#### RECORDS SHOWN

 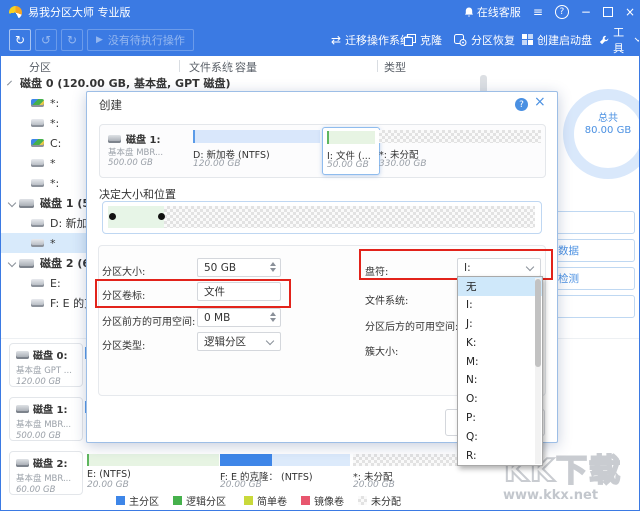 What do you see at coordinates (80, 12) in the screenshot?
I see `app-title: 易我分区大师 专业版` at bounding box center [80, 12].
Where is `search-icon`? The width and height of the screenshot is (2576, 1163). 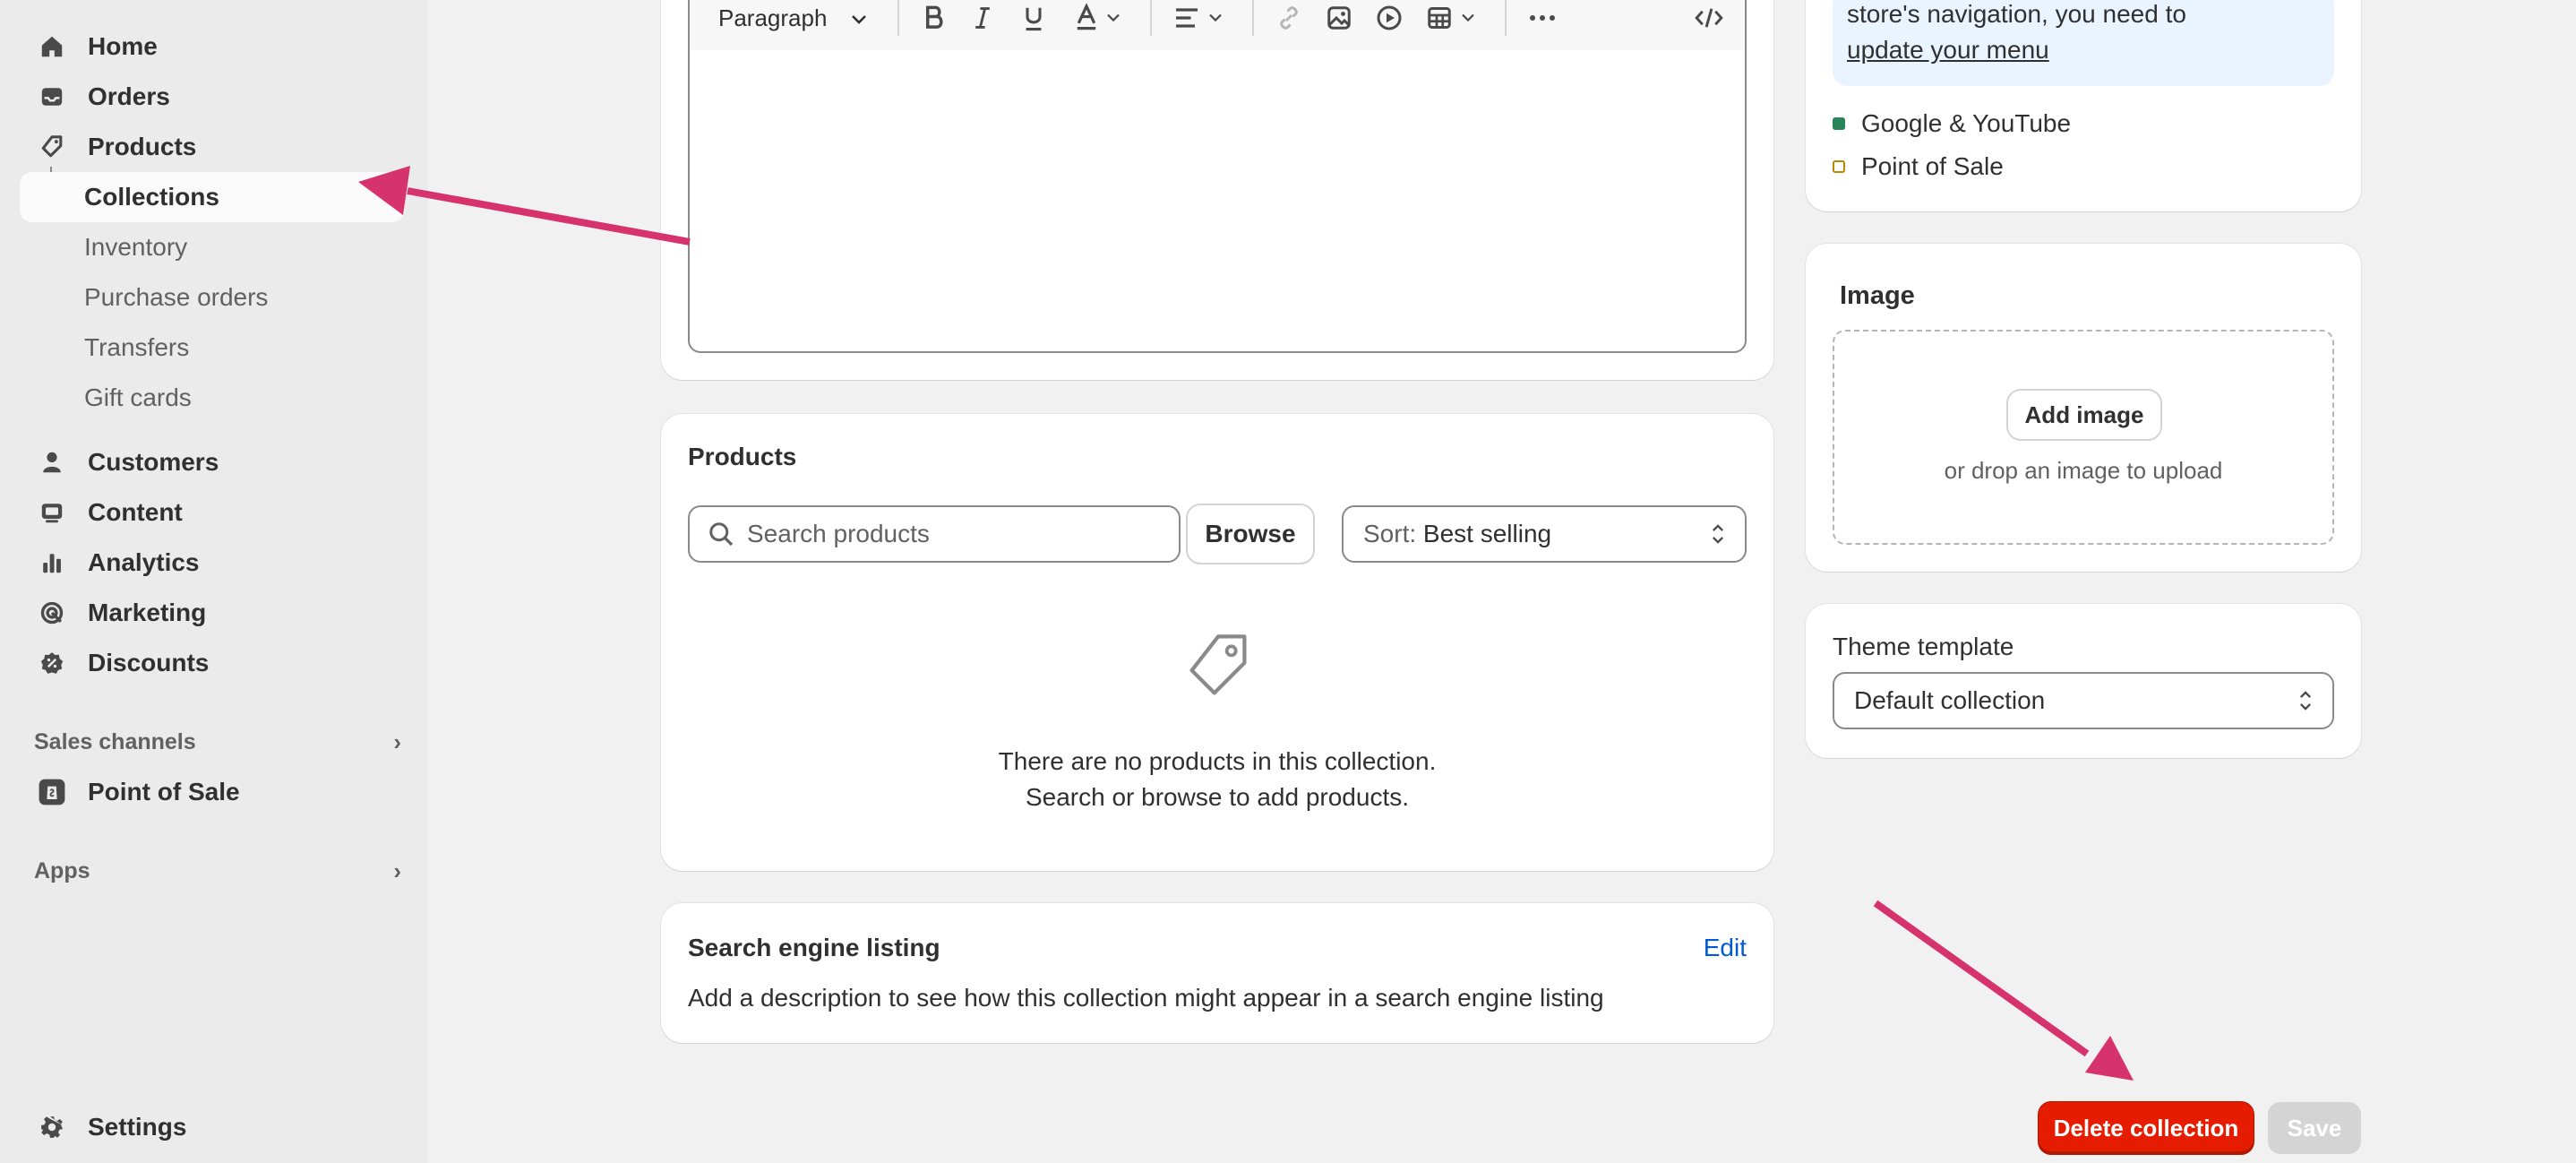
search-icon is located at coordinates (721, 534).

########
#### RECORDS SHOWN

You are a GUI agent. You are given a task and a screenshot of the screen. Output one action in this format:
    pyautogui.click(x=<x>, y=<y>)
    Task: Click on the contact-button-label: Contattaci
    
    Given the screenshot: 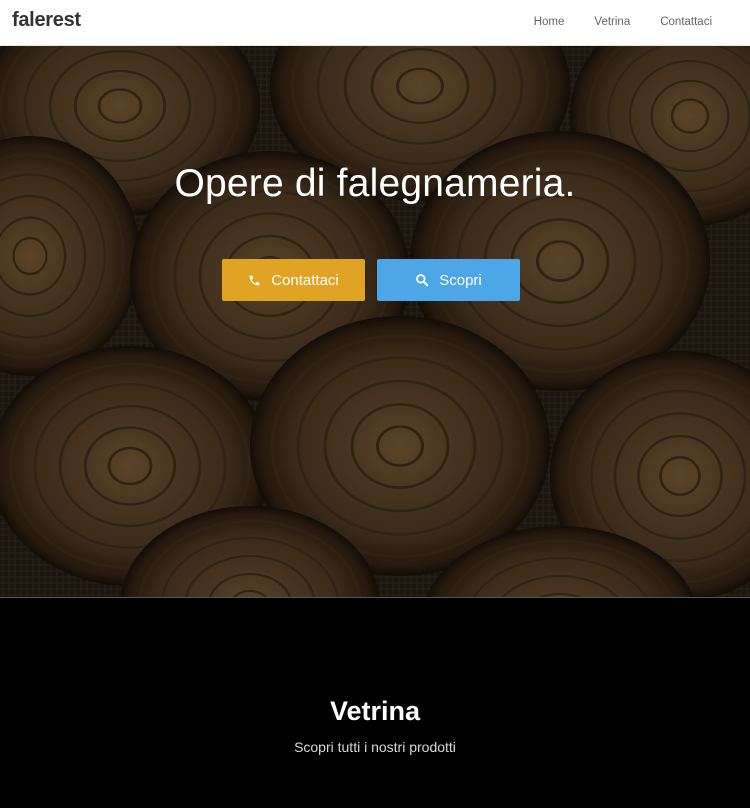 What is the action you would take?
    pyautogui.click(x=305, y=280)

########

__WHAT NEEDS TO BE DONE__. Output the lines between the one containing "What do you" and the one containing "search-icon is located", inclusive, exactly as they appear, but leave out the pictures.

__RESPONSE BOX__.
  What do you see at coordinates (80, 12) in the screenshot?
I see `app-title: 易我分区大师 专业版` at bounding box center [80, 12].
Where is `search-icon`? The width and height of the screenshot is (2576, 1163). 
search-icon is located at coordinates (721, 534).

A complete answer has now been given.